--- Start Excerpt ---

Using cultural and disciplinary difference as a driver

IFICAN Debate: Beyond the Eye of Reason


St.Georges House, Windsor Castle 8th June 2011

Transcrip of Provocation by Dr Tiffany Jenkins

download as pdf

Dr Tiffany Jenkins is a sociologist and cultural commentator. Her research explores contested authority in the cultural sector, concepts of cultural value, and cultural property issues – especially repatriation and conflicts over cultural artefacts. These interests are underpinned by a study of authority and how today it has to continually justify itself and is constantly questioned and contested. Her research also examines the symbolic meanings and strategic use of human remains, and how the body becomes a locale for so many cultural, political, and ethical debates. She has written on the shifting relationship between museums and the sacred, and is the author of Contesting Human Remains in Museum Collections: the crisis of cultural authority, published by Routledge in 2010.
Tiffany is director of the arts and society programme at the Institute of Ideas and a committee member of the Battle of Ideas festival. She is co-convener of the British Sociological Association study group – Sociologists Outside Academia – which aims to raise the status of sociological work undertaken beyond an academic context, and a Fellow of the Royal Society of Arts, Manufacturers and Commerce.
Tiffany is a frequent contributor to the broadsheet press on arts and cultural issues.

Tiffany Jenkins

In 2005, at the British Museum, once home to enlightenment thinking, a significant development occurred in the history of the institution. A collection of wooden tablets were wrapped in purple velvet and hidden in the basement. Curators, conservators and even the director of the museum, Neil McGregor, were not permitted to view them.

--- End Excerpt ---
--- Start Supplied material ---

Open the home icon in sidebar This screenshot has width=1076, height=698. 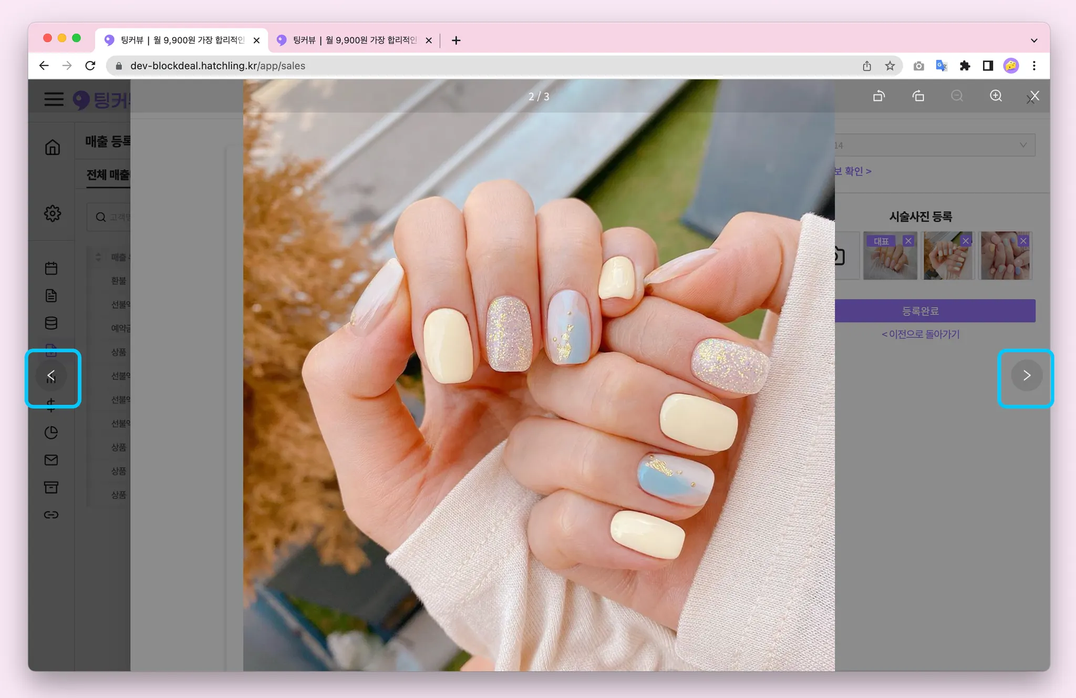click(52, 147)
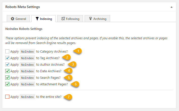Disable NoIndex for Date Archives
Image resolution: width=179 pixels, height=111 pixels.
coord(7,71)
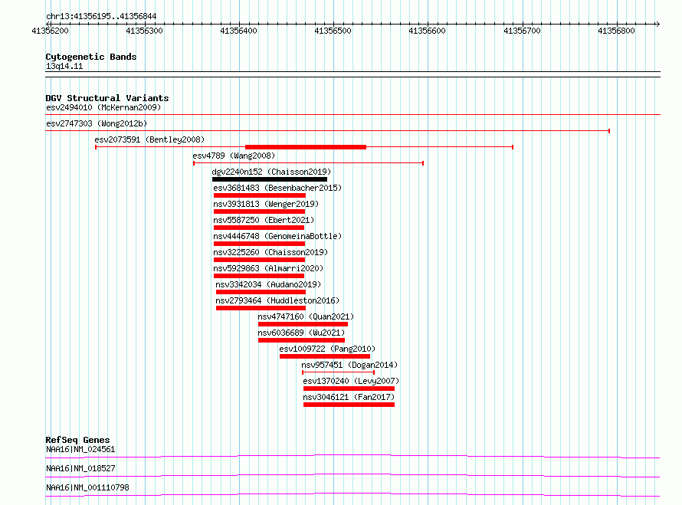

--- End Supplied material ---

--- Direction 1 ---
Reproduce word for word the passage of the IFICAN debate page that begins with the words containing "download as pdf" and ends with "Routledge in 2010.".
--- Direction 2 ---
Write the next part of the Tiffany Jenkins provocation on the British Museum, picking up right after its final sentence.

--- Exercise answer 1 ---
download as pdf

Dr Tiffany Jenkins is a sociologist and cultural commentator. Her research explores contested authority in the cultural sector, concepts of cultural value, and cultural property issues – especially repatriation and conflicts over cultural artefacts. These interests are underpinned by a study of authority and how today it has to continually justify itself and is constantly questioned and contested. Her research also examines the symbolic meanings and strategic use of human remains, and how the body becomes a locale for so many cultural, political, and ethical debates. She has written on the shifting relationship between museums and the sacred, and is the author of Contesting Human Remains in Museum Collections: the crisis of cultural authority, published by Routledge in 2010.

--- Exercise answer 2 ---
The tablets are 'tabots' sacred objects in the Ethiopian Orthodox Church and the most important of the 500 or so priceless Magdala treasures, looted by Britain from Ethiopia in 1868 and now held in this country – some in fact in the castle next to us. The tabots are regarded by Ethiopian Christians as representing the original Ark of the Covenant. In religious practice, only senior members of the Ethiopian church clergy are permitted to see them.
Today the British Museum’s tabots remain in storage because it has agreed never to display them or allow its curators to handle them – the director still doesn't go down into the basement . So there they sit, nobody can see them; curators, researchers, the public or even the believers themselves because they are after all in a basement in Bloomsbury. This isn't an isolated case. The code of ethics issued by the museums association argues that this practice should happen across the board. It commands professionals to (and I quote) 'Consider restricting access to certain specified items particularly those of ceremonial or religious importance where unrestricted access may cause offence to actual or cultural descendents'.
Indeed, in the last ten years objects considered to hold religious significance have been taken off display. In certain cases women aren't allowed to see certain objects (it's usually the women who aren't allowed to see certain objects as in the churinga in the National Museum of Scotland). So they're being hidden away. They're being hidden away in the name of respect, in the name of helping communities understand one another. And what I wanted to say tonight is that this is a warning. Knowledge will be restricted and art will be hidden if we ask art to heal religious wounds.
So I want to state my case very clearly. I want to argue that art cannot heal religious wounds. Not only can it not, asking it to do so will create problems. It will create problems for artists – commanding what they do, compromising their autonomy and curtailing their freedom. But I also want to argue that the suggestion that art heals religious wounds misunderstands the nature of conflicts today, creating confusion and avoiding political and social problems. To make this first case, the first point I want to make is that the arts must always be free from political direction. And secondly, I will question the assumption here that religion is at the heart of contemporary conflicts, which I think is implicit in the title.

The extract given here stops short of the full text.